— START Selected excerpt —

Two related problems opened up (though arguably never solved) by Stoicism turn out to be especially salient for eighteenth-century, neo-Stoic thought. One concerns the apparent role of extreme idealization in Stoic moral psychology, a field ordinarily understood to explore human action descriptively rather than normatively, and hence to adopt a realist rather than ideal mode of representation. The other issue has to do with what the later Stoics regard as cases of false (or precipitous) judgment: strong emotion, or passion (pathē).59 What prompts the Stoic critique of the emotions as de facto failures or lapses of judgment is their strongly evaluative character. Emotion misconstrues as intrinsically good or bad what ought to be regarded as “indifferents” or, at most, as “preferred indifferents” (wealth, fame, health, etc.). It thus constitutes an instance of precipitous “assent” (sunkatathēsis) to an impression, which it validates merely on the strength of its relation to the subject. At the same time, it is hard to see how we could even wish to scrutinize an impression carefully unless we had already judged it to be a priori meaningful for us in some elemental way. As Tad Brennan observes, one may be tempted to regard such “assent” to an impression as “a quasi-deliberative or discursive process, like the investigation of a witness’s bona fides before their testimony is admitted as evidence.” Yet such scrutiny would seem possible only if “the agent has already suspended judgment, at least temporarily. There is no more elevated standpoint from which one can decide whether to assent or suspend; the very fact of scrutiny entails that one has suspended judgment.”60 Inasmuch as for the Stoics judgments occur without the individual being fully aware of his or her assent to an impression or the rejection of it as a mere “figment” (phantasma), their epistemology tends to critique judgment as nearly identical with the “impulse” (hormê) that makes us “assent” to a given impression and that ultimately discharges itself in an action.

— END Selected excerpt —
— START Dataset records —

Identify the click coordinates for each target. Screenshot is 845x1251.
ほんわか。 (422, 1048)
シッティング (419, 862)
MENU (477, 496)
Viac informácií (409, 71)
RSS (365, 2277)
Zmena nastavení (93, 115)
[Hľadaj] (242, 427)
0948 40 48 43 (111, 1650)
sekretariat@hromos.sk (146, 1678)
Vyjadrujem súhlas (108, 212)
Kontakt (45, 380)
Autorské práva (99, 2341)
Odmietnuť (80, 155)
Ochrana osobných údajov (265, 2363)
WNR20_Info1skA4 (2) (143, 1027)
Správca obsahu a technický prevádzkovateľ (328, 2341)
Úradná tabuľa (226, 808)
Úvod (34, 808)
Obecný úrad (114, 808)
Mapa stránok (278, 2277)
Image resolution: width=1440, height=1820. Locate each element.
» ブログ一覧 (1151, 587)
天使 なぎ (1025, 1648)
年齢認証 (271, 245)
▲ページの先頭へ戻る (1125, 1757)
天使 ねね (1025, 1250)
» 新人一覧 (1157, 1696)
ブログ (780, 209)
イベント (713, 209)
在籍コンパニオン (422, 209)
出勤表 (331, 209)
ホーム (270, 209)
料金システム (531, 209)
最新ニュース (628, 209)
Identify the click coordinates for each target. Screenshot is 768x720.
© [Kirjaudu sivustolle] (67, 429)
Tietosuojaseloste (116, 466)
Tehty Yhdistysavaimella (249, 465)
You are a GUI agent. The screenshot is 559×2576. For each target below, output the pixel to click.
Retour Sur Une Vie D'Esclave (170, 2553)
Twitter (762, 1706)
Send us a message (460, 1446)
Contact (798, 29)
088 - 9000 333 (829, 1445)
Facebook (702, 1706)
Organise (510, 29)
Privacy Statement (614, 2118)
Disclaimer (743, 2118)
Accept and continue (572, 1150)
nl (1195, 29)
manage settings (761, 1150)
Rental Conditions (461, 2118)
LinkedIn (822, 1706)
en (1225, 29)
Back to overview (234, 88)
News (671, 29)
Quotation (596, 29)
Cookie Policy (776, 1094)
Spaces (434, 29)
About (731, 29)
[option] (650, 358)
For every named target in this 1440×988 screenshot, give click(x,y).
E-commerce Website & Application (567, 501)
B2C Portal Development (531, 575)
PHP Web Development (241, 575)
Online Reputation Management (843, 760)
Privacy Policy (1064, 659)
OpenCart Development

— END Dataset records —

Exercise requirements:
Answer these from the passage on Stoic judgment:
(a) Which examples of "preferred indifferents" are listed?
(b) In the words quoted from Tad Brennan, what does the very fact of scrutiny entail?
(c) What Greek term is given for "impulse"?
Nothing in the data is needed.

Finished task:
(a) Wealth, fame and health.
(b) That one has suspended judgment.
(c) Hormê.